Constitutional Act Divides Quebec into Upper and Lower Canada

The American Revolution drove roughly 50,000 Loyalists northward into British North America, the first great refugee influx of Canadian history. Their sudden arrival doubled the British-Protestant population, created the permanent settler geography of what became Ontario, and made the existing arrangements of the Province of Quebec — governed under the Catholic-friendly Quebec Act of 1774 — unworkable, since the new Anglophone settlers demanded English law and representative institutions the old province did not provide. The British Parliament responded with the Constitutional Act of 1791, which partitioned Quebec along the Ottawa River into Lower Canada (predominantly French, Catholic, civil-law) and Upper Canada (predominantly British, Protestant, common-law). Each colony received an elected legislative assembly alongside an appointed legislative and executive council, a structure intended to grant representative government while keeping ultimate authority with the Crown and a colonial elite.
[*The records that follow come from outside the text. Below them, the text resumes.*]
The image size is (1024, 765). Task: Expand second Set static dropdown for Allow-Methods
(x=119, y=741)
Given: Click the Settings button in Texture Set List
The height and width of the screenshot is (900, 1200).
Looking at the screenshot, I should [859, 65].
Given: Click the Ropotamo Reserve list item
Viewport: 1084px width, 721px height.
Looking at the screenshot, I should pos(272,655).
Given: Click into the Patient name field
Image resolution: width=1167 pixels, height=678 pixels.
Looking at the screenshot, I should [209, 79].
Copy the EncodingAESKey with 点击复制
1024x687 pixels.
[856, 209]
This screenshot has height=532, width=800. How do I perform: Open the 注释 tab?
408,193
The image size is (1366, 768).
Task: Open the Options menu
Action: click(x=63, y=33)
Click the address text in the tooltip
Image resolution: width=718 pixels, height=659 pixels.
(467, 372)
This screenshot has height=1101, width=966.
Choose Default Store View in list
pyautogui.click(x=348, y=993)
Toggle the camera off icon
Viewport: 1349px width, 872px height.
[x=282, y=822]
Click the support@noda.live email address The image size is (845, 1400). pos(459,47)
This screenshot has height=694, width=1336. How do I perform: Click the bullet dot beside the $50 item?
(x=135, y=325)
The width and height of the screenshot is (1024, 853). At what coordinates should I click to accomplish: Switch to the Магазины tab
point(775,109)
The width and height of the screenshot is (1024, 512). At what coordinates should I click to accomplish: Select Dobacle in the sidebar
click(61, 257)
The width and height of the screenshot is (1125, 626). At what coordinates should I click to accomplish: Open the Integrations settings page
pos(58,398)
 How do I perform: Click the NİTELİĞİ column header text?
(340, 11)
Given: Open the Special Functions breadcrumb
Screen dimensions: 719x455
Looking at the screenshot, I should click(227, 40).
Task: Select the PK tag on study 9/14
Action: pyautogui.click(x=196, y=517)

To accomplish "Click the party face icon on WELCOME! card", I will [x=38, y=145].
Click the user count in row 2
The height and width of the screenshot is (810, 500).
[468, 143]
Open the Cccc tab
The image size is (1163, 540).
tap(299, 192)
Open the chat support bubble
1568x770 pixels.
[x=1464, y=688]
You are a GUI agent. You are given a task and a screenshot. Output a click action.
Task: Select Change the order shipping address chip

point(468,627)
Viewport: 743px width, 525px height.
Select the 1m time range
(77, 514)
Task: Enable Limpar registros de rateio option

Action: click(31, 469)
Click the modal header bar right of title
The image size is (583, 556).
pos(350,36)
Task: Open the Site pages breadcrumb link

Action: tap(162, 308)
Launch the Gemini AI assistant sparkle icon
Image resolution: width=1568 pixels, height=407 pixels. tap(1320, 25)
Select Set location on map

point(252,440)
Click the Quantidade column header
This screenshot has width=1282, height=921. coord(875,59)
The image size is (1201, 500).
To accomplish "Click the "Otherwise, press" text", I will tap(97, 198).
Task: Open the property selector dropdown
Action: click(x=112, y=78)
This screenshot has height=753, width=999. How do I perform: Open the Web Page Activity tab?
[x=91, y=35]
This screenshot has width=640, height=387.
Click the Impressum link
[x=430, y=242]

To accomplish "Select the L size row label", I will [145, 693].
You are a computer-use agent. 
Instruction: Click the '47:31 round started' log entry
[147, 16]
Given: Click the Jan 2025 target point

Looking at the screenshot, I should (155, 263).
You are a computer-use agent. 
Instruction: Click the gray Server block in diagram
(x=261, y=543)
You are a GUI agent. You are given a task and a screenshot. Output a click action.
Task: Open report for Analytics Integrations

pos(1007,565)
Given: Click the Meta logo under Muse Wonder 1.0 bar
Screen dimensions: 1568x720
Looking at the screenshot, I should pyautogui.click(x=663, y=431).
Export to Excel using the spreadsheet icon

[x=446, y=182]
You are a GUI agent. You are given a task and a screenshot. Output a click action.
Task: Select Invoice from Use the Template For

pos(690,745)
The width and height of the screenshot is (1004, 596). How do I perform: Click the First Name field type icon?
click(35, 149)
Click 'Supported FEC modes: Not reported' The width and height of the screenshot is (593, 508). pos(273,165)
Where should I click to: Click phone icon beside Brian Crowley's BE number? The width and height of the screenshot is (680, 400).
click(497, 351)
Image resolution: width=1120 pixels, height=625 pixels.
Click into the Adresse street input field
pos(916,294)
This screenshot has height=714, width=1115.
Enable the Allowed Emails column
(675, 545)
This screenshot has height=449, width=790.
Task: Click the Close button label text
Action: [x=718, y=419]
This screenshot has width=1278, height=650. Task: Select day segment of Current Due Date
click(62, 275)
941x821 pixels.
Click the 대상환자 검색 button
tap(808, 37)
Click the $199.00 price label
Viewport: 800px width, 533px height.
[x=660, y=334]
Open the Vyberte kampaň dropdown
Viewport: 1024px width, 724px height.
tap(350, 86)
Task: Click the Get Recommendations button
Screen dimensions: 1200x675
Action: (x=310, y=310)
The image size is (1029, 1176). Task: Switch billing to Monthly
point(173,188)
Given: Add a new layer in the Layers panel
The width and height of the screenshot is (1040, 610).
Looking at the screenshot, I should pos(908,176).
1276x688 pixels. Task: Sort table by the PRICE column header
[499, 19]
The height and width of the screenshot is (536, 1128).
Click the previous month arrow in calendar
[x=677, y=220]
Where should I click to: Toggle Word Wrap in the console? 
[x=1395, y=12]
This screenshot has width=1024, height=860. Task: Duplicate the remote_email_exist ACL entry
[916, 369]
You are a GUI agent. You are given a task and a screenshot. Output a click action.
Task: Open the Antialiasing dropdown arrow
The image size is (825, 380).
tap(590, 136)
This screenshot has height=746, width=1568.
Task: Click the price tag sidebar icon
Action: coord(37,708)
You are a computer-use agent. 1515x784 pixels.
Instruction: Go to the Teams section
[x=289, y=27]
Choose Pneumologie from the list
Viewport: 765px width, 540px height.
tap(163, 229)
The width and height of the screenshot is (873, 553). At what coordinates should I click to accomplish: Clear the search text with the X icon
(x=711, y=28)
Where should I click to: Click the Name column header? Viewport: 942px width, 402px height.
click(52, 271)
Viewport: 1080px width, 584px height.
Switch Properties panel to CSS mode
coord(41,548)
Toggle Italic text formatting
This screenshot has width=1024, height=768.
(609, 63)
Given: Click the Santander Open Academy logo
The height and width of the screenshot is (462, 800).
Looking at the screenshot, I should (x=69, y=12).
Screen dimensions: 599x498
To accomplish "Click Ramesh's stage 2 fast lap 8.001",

The Act was a top-down constitutional restructuring that institutionalised the dual confessional and linguistic character of Canada, entrenching the two-founding-peoples framework that would shape Canadian politics thereafter. By reserving land and church endowments for the Protestant clergy while preserving Catholic institutions in Lower Canada, it built religious division into the colonial constitution itself — a fault line that produced the rebellions of 1837-1838 and remained central to Canadian political life for generations.